# START OF Excerpted data
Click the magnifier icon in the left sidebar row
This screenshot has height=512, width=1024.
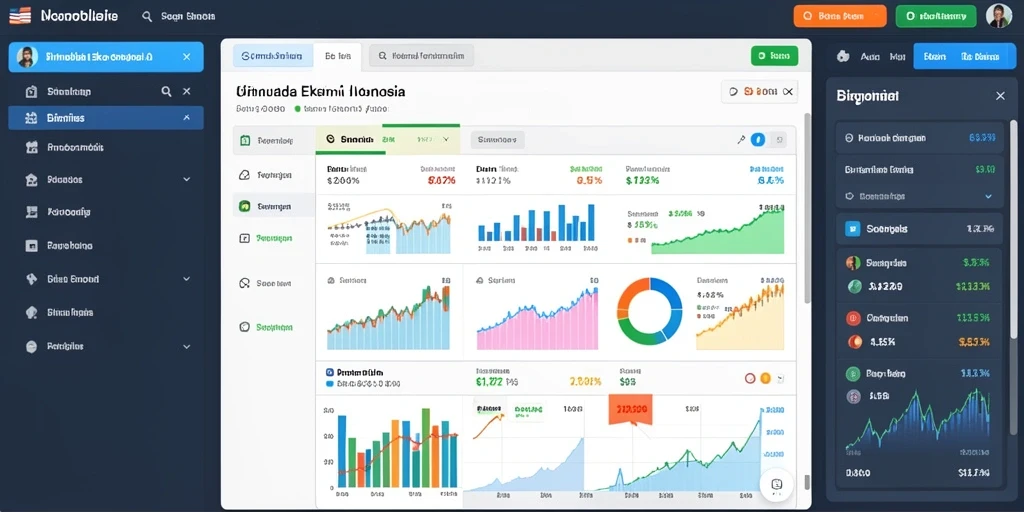[167, 92]
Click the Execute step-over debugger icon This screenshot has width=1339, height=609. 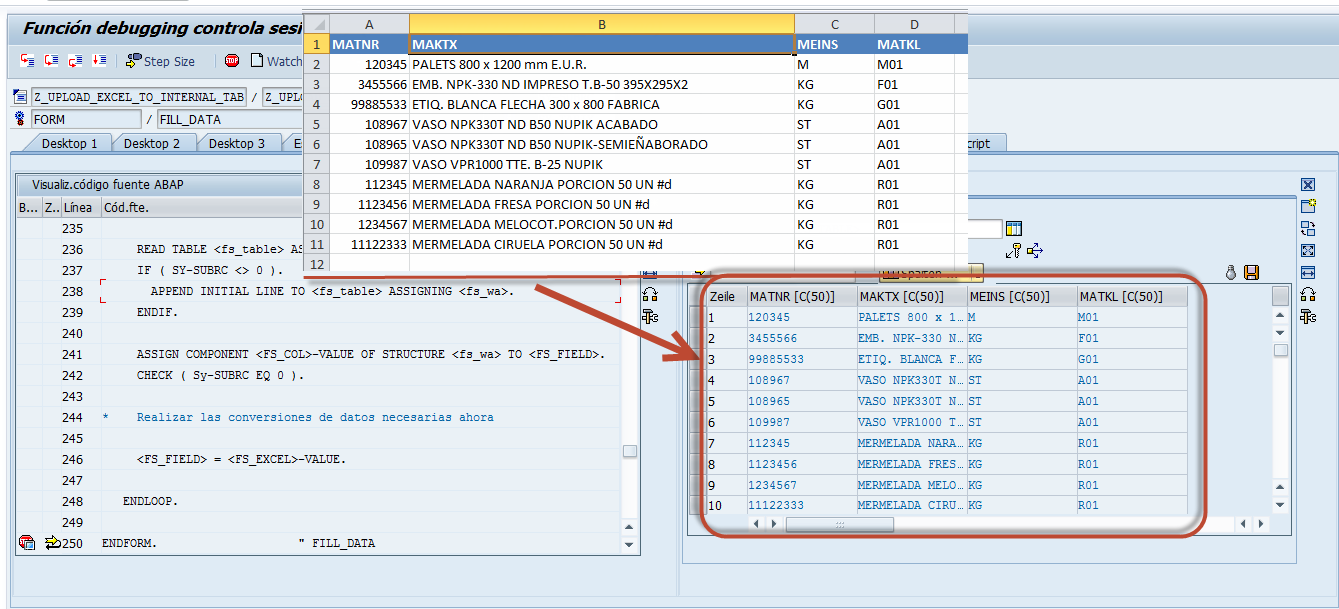[x=51, y=60]
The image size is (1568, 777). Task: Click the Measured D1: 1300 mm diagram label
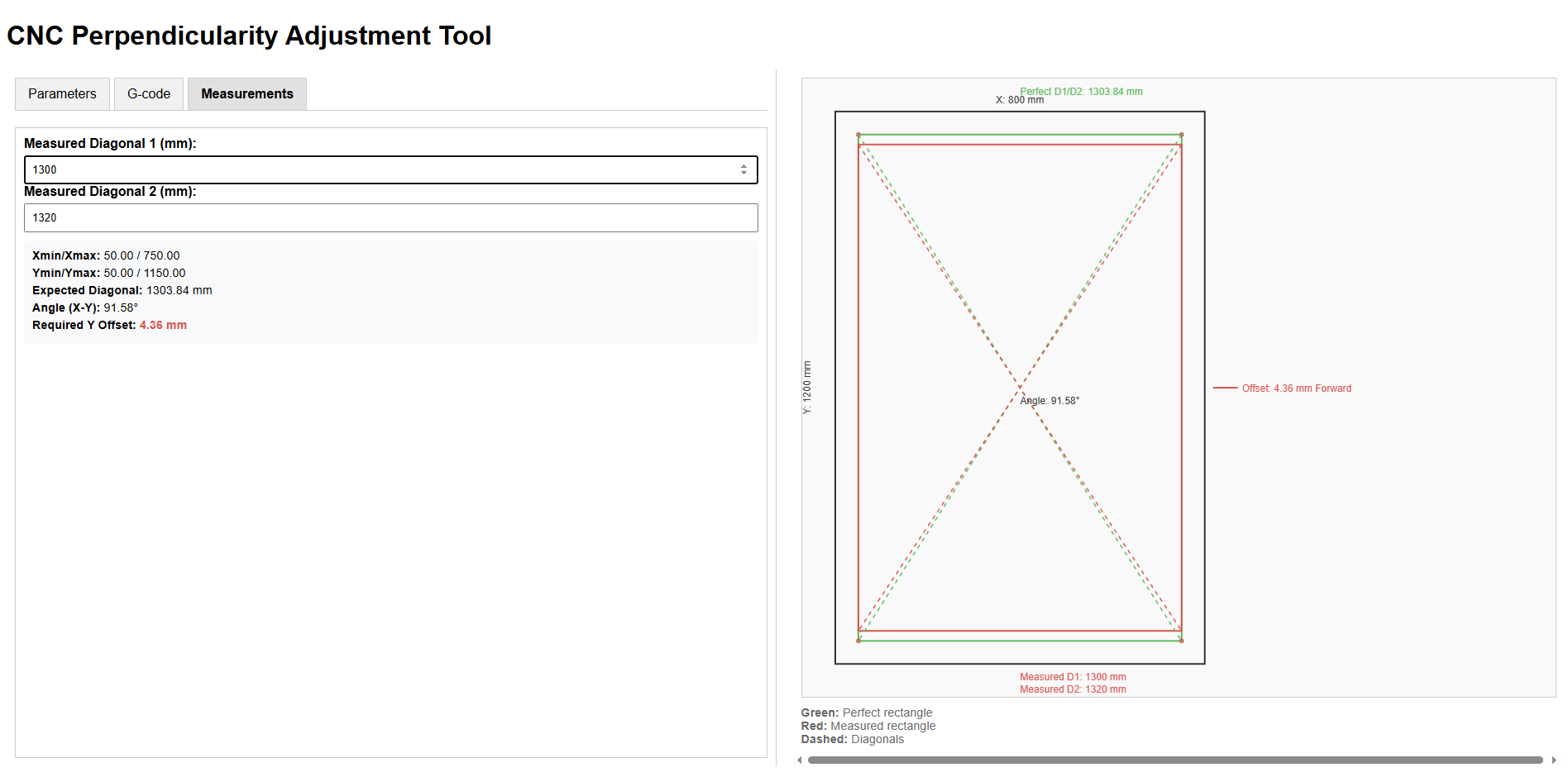[x=1073, y=677]
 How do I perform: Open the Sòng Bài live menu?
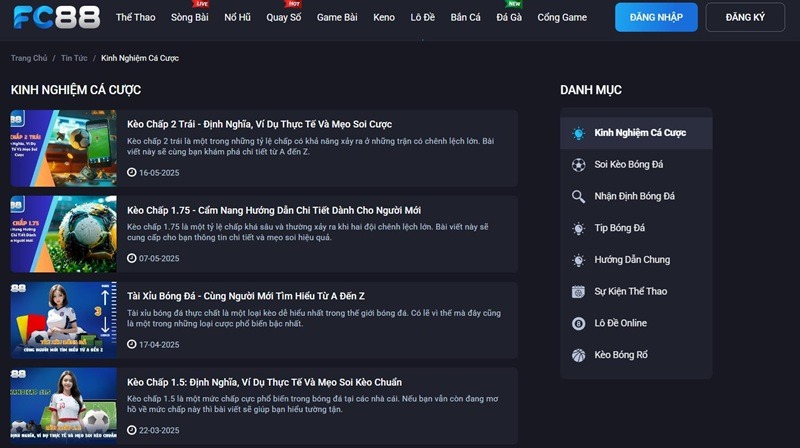click(x=190, y=18)
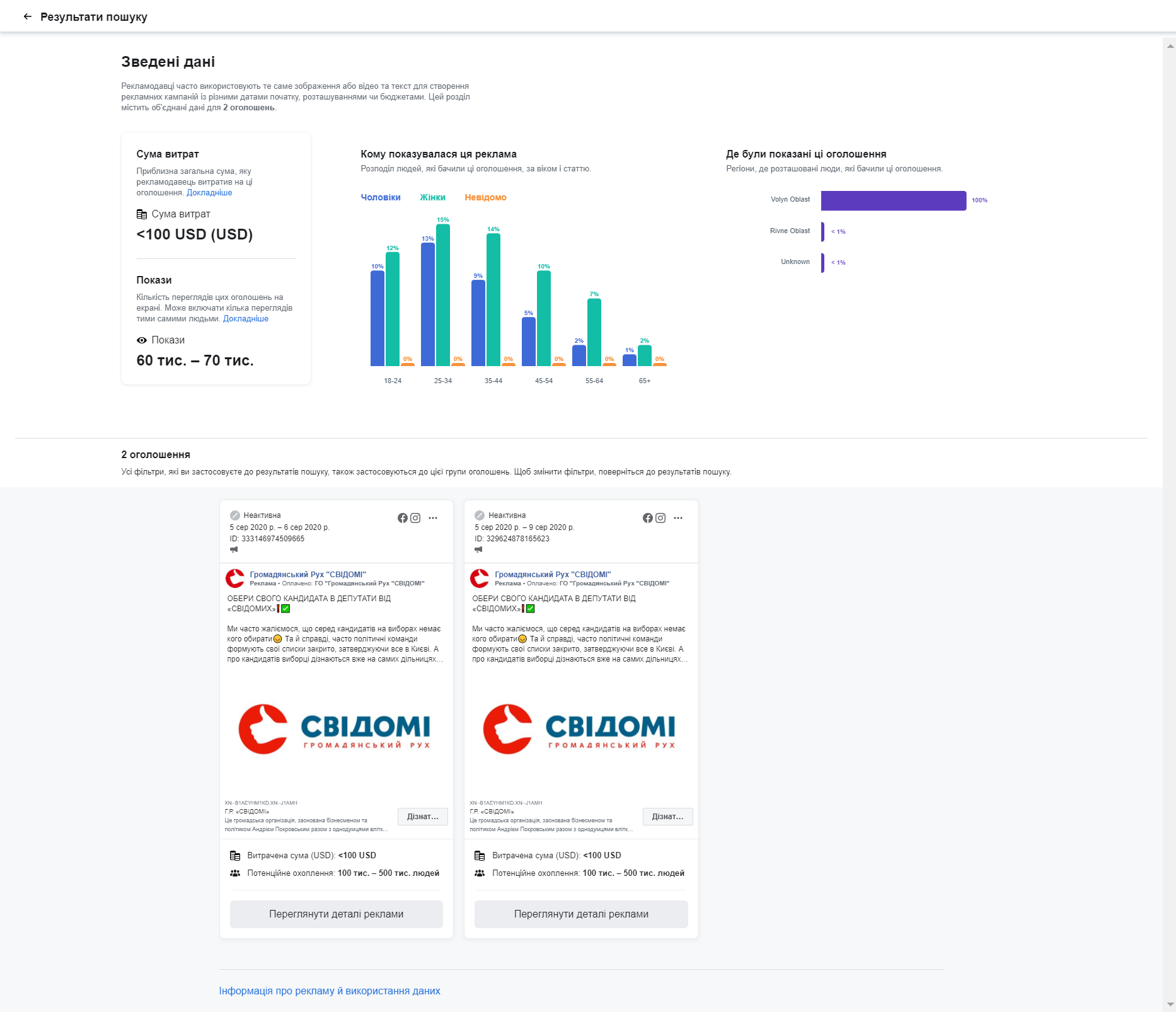Click Instagram platform icon on first ad card
The height and width of the screenshot is (1012, 1176).
click(415, 518)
# END OF Excerpted data
◆ **What the task asks**:
Reproduce the items above word for word, starting with the line that contains "The image size" and going on through the last line of the items. Leave the pictures out of your answer.

◆ **Answer below**:
The image size is (1568, 777). Task: Click the Measured D1: 1300 mm diagram label
[x=1073, y=677]
 How do I perform: Open the Sòng Bài live menu?
click(x=190, y=18)
Click Instagram platform icon on first ad card
The height and width of the screenshot is (1012, 1176).
click(415, 518)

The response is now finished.